As a Fair Trade enterprise, which is also a member of the World Fair Trade Organisation (WFTO) and its regional chapter COFTA (Cooperation for Fair Trade in Africa), Prescraft follows the principles of the Fair Trade movement.

Prescraft produces all its articles in its own centers, or with home producers. They guarantee their producers a fair income and promote the crafts industry in the grasslands of Cameroon. At present, more than 150 men and women directly benefit from their activities.

Prescraft is a development project of the Presbyterian Church (PCC) in Cameroon. The PCC has a deep understanding of the Christian faith through the proclamation of the gospel. This is expressed by many forms of activities of church life in the congregations and institutions in the fields of theology, development, health, education and charity work for the society.

Its involvement in questions concerning economics and politics is a manifestation of the PCC‘s quest for justice and equal rights for every Cameroonian citizen.

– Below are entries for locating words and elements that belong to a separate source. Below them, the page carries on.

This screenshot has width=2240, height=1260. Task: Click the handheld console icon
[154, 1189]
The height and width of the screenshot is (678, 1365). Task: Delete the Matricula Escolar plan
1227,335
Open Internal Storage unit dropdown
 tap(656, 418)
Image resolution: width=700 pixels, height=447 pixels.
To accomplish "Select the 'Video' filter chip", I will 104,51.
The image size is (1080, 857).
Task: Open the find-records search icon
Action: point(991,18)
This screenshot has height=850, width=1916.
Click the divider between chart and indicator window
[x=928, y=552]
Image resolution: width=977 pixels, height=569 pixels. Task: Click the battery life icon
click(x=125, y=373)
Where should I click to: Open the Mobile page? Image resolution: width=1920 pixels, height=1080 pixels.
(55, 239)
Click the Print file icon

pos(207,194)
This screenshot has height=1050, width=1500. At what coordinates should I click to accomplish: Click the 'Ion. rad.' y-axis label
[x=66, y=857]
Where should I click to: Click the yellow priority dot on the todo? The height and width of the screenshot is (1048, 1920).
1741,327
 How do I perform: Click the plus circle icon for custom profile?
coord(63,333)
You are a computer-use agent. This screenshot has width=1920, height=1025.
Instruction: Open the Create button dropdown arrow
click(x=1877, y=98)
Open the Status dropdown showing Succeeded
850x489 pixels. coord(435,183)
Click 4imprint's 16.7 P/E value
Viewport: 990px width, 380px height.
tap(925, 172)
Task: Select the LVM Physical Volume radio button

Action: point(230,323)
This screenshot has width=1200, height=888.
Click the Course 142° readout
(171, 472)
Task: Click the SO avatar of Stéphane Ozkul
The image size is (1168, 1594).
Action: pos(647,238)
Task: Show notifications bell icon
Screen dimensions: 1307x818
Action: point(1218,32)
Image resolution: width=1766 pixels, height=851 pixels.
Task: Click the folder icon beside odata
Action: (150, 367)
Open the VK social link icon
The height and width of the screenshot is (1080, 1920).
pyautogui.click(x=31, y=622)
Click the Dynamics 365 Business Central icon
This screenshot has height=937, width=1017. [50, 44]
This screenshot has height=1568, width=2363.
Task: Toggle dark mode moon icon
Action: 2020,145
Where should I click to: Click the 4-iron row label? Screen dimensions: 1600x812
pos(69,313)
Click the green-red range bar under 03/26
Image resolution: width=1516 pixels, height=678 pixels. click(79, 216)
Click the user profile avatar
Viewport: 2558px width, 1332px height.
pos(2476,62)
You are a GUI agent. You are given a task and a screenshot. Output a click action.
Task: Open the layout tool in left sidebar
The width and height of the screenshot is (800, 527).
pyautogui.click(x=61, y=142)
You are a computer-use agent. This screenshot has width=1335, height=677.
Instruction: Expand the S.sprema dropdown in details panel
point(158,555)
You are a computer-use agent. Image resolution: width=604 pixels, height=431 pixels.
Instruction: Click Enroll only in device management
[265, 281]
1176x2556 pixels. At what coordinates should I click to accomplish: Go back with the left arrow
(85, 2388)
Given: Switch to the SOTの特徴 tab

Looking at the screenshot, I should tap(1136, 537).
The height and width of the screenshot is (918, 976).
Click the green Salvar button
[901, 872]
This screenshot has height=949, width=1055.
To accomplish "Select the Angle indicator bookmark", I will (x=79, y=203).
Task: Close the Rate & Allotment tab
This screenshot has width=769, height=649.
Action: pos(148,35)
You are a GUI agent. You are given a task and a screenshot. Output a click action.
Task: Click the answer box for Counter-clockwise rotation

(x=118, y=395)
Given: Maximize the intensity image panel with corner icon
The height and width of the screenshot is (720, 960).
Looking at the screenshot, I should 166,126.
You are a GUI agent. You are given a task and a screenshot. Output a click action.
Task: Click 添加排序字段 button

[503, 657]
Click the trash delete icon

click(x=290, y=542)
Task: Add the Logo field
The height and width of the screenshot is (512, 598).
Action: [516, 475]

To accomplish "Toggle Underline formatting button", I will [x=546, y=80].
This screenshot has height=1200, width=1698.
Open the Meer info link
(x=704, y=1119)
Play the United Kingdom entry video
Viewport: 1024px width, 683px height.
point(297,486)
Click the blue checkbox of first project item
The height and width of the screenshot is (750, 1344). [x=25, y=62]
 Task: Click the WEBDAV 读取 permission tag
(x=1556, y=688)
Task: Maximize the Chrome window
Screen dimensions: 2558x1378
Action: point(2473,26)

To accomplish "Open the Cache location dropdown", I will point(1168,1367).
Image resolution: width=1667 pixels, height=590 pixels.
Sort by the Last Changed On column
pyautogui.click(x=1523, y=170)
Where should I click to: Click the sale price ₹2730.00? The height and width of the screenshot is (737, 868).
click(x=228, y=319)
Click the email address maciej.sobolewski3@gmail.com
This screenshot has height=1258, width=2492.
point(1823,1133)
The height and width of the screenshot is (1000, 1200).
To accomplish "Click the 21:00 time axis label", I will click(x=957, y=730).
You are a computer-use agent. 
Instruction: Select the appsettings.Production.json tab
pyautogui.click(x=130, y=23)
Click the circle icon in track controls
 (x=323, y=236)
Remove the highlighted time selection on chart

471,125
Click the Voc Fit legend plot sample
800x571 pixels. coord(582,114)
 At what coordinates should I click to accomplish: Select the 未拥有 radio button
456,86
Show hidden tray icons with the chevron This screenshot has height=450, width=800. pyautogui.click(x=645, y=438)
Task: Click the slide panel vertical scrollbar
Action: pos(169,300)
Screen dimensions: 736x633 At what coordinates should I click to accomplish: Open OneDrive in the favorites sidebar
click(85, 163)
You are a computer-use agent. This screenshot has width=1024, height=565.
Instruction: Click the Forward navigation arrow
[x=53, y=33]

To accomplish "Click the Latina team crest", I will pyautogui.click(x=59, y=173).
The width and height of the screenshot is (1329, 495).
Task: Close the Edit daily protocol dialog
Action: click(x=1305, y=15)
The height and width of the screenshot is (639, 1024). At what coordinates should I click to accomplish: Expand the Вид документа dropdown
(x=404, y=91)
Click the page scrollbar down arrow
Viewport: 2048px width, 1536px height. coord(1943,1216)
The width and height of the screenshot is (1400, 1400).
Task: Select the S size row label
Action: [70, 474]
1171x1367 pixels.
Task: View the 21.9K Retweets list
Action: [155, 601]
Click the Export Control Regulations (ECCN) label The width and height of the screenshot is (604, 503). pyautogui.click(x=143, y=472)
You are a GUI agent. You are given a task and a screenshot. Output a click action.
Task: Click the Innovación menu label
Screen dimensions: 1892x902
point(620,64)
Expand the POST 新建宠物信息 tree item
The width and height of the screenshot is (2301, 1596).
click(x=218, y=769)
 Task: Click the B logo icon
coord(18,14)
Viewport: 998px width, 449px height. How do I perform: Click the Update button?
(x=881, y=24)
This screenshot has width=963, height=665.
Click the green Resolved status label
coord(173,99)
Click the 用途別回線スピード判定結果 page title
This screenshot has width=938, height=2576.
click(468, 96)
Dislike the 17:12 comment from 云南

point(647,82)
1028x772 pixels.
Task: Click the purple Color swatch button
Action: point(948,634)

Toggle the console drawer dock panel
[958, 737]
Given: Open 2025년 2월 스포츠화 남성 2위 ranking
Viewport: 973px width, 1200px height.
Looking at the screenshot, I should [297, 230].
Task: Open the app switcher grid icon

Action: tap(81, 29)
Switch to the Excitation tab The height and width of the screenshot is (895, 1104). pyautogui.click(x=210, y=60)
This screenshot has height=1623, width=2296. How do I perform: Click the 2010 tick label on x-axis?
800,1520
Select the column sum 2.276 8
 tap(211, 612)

The same principles also guide Prescraft’s activities.

The centers are established to provide working facilities which most craftsmen and -women cannot afford individually. Working in a group improves the quality, standard, and production capacity. Experienced producers train young apprentices.

Each center has a leader who coordinates the entire activities of the center, in cooperation with the management of Prescraft. The center leader is assisted by the administrator and production officer of PRESCRAFT.